On Wed, 2010-01-20 at 17:19 +0100, Daniel Veillard wrote:
On Wed, Jan 20, 2010 at 03:14:59PM +0000, Daniel P. Berrange wrote:
> The current security driver architecture has the following
> split of logic
>
> * domainGenSecurityLabel
>
> Allocate the unique label for the domain about to be started
>
> * domainGetSecurityLabel
>
> Retrieve the current live security label for a process
>
> * domainSetSecurityLabel
>
> Apply the previously allocated label to the current process
> Setup all disk image / device labelling
>
> * domainRestoreSecurityLabel
>
> Restore the original disk image / device labelling.

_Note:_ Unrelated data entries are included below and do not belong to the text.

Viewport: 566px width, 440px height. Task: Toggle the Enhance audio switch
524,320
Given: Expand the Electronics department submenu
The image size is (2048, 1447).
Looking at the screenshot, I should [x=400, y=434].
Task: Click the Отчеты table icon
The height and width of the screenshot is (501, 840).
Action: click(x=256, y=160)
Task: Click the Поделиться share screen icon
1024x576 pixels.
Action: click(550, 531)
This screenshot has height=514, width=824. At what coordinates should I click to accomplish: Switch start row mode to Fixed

> Release the unique label for the domain
>
> The 'domainSetSecurityLabel' method is special because it runs
> in the context of the child process between the fork + exec.
>
> This is require in order to set the process label. It is not
> required in order to label disks/devices though. Having the
> disk labelling code run in the child process limits what it
> can do.
>
> In particularly libvirtd would like to remember the current
> disk image label, and only change shared image labels for the
> first VM to start. This requires use & update of global state
> in the libvirtd daemon, and thus cannot run in the child
> process context.
>
> The solution is to split domainSetSecurityLabel into two parts,
> one applies process label, and the other handles disk image
> labelling. At the same time domainRestoreSecurityLabel is
> similarly split, just so that it matches the style. Thus the
> previous 4 methods are replaced by the following 6 new methods
>
> * domainGenSecurityLabel
>
> Allocate the unique label for the domain about to be started
> No actual change here.
>
> * domainReleaseSecurityLabel
>
> Release the unique label for the domain
>
> * domainGetSecurityProcessLabel
>
> Retrieve the current live security label for a process
> Merely renamed for clarity.
>
> * domainSetSecurityProcessLabel
>
> Apply the previously allocated label to the current process
>
> * domainRestoreSecurityAllLabel
>
> Restore the original disk image / device labelling.
>
> * domainSetSecurityAllLabel
>
> Setup all disk image / device labelling
>
> The SELinux and AppArmour drivers are then updated to comply with
> this new spec. Notice that the AppArmour driver was actually a
> little different. It was creating its profile for the disk image
> and device labels in the 'domainGenSecurityLabel' method, where as
> the SELinux driver did it in 'domainSetSecurityLabel'. With the
> new method split, we can have consistency, with both drivers doing
> that in the domainSetSecurityAllLabel method.
A bit complex, thanks for the explanations !
> NB, the AppArmour changes here haven't been compiled so may not
> build.
> ---
> src/qemu/qemu_driver.c | 21 ++++++++---
> src/security/security_apparmor.c | 66 ++++++++++++++++++++++-----------
> src/security/security_driver.h | 30 +++++++++------
> src/security/security_selinux.c | 75 +++++++++++++++++++++++++-------------
> 4 files changed, 127 insertions(+), 65 deletions(-)
[...]
> +static int
> +SELinuxSetSecurityAllLabel(virConnectPtr conn,
> + virDomainObjPtr vm)
> +{
> + const virSecurityLabelDefPtr secdef = &vm->def->seclabel;
> + int i;
> +
> + if (secdef->type == VIR_DOMAIN_SECLABEL_STATIC)
> + return 0;
> +
> + for (i = 0 ; i < vm->def->ndisks ; i++) {
> + /* XXX fixme - we need to recursively label the entriy tree :-( */
while we're are there let's fix the entriy/entire typo
Not sure what this is supposed to mean, but you could exec chcon -R on
the directory tree if you want to recursively relabel it.